EXERCISE OBJECTIVE
Your answer should hold each line of the material that contains the word "computer".

RECORDS FOR THE EXERCISE below:

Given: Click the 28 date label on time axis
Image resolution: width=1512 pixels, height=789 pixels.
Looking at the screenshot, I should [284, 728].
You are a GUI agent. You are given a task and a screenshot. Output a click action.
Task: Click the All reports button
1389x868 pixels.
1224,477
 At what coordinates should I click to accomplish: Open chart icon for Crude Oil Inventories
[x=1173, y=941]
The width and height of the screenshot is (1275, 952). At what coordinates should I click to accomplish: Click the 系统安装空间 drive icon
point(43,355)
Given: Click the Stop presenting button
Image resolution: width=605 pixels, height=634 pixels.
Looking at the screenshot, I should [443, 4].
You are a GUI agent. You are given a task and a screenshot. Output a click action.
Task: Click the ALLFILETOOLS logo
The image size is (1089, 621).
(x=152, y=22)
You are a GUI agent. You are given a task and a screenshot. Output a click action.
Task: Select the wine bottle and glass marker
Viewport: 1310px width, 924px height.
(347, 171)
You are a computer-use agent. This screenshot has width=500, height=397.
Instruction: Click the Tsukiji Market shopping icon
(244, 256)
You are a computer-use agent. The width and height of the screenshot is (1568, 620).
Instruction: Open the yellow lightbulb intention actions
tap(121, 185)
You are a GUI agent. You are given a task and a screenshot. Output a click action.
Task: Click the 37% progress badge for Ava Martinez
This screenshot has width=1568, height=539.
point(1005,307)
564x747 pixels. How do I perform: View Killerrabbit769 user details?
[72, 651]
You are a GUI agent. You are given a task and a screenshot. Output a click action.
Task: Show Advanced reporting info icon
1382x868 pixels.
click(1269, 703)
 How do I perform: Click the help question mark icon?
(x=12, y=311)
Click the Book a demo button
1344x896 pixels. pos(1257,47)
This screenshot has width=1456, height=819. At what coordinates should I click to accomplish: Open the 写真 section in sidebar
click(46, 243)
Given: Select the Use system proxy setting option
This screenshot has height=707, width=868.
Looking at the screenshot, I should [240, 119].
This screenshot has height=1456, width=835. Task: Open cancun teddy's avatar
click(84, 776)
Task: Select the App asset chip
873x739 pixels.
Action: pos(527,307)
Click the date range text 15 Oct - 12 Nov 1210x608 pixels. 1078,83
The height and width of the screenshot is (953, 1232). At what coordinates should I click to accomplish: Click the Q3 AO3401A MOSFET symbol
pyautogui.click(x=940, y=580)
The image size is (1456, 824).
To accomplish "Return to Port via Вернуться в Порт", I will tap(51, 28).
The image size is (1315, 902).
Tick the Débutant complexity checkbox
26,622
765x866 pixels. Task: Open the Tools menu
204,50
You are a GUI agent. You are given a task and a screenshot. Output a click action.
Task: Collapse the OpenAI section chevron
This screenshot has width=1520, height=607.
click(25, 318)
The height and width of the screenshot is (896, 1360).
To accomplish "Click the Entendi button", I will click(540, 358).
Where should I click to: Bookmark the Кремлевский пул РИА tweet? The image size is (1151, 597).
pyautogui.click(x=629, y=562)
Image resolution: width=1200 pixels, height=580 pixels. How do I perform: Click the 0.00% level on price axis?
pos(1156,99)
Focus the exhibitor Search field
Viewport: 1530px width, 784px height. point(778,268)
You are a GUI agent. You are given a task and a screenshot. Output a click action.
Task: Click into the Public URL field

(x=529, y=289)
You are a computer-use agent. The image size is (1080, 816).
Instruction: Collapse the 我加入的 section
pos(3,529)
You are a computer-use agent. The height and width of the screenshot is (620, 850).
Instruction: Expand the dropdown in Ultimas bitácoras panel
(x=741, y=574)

End of RECORDS FOR THE EXERCISE.

REPLY TO THE EXERCISE
You are a computer-use agent. This screenshot has width=500, height=397.
You are a computer-use agent. The width and height of the screenshot is (1568, 620).
You are a computer-use agent. The image size is (1080, 816).
You are a computer-use agent. The height and width of the screenshot is (620, 850).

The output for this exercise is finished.